Reproduce the lines from the one containing "Expand the report" through the last line, including the requests, and shift every coordinate in the answers by -44.
— start of Records supplied —
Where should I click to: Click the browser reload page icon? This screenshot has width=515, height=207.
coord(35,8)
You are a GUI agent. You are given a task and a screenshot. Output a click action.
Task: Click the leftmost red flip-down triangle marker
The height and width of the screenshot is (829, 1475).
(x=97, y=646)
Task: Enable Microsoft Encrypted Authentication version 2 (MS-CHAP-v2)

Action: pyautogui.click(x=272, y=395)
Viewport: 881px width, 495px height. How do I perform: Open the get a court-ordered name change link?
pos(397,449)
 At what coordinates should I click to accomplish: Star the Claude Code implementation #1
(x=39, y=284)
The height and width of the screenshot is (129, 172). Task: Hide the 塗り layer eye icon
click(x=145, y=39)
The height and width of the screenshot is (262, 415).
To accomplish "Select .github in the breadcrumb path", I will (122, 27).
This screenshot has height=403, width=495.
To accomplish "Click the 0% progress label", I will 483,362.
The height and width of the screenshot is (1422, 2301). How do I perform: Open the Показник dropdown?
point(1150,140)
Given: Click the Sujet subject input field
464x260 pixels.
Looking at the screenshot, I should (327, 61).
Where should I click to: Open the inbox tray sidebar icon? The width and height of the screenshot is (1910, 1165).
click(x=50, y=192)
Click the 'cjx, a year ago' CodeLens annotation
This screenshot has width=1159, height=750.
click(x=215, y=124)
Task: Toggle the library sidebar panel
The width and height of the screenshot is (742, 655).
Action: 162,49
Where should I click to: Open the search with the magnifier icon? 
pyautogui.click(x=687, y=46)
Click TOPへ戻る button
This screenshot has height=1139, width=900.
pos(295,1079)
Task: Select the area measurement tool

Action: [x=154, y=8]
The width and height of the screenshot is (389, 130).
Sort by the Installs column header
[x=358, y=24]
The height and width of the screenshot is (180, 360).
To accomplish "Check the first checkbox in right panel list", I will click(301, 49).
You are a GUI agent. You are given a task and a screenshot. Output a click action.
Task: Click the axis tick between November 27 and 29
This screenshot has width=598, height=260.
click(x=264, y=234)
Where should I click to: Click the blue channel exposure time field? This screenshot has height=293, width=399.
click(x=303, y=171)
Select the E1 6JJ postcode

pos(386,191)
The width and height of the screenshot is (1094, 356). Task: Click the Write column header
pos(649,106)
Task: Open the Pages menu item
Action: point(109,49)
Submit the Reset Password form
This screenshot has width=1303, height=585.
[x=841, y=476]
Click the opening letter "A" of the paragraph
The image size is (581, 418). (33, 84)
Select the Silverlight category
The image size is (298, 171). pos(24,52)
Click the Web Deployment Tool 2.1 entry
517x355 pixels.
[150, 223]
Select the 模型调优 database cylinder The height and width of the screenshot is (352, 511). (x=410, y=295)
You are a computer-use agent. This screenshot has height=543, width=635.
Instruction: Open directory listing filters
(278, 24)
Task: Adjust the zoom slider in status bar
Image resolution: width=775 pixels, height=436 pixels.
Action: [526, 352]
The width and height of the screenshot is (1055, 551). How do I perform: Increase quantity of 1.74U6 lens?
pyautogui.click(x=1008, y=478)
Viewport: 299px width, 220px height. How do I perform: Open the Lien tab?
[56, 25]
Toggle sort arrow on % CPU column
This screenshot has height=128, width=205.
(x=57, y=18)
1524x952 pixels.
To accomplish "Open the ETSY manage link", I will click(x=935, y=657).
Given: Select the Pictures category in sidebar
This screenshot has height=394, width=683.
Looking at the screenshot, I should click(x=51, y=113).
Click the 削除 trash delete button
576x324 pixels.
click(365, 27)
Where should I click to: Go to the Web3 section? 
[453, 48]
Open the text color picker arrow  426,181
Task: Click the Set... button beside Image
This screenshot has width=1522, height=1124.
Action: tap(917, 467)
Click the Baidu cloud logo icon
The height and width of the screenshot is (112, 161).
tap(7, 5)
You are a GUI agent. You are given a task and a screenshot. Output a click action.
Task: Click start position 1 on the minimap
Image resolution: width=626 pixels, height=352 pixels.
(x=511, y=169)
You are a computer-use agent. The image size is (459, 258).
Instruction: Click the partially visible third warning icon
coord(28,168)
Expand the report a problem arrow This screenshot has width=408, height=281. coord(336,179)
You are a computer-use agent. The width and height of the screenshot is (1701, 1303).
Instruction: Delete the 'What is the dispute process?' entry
— end of Records supplied —
Exercise output
Expand the report a problem arrow This screenshot has width=408, height=281. coord(292,135)
You are a computer-use agent. The width and height of the screenshot is (1701, 1303).
Instruction: Delete the 'What is the dispute process?' entry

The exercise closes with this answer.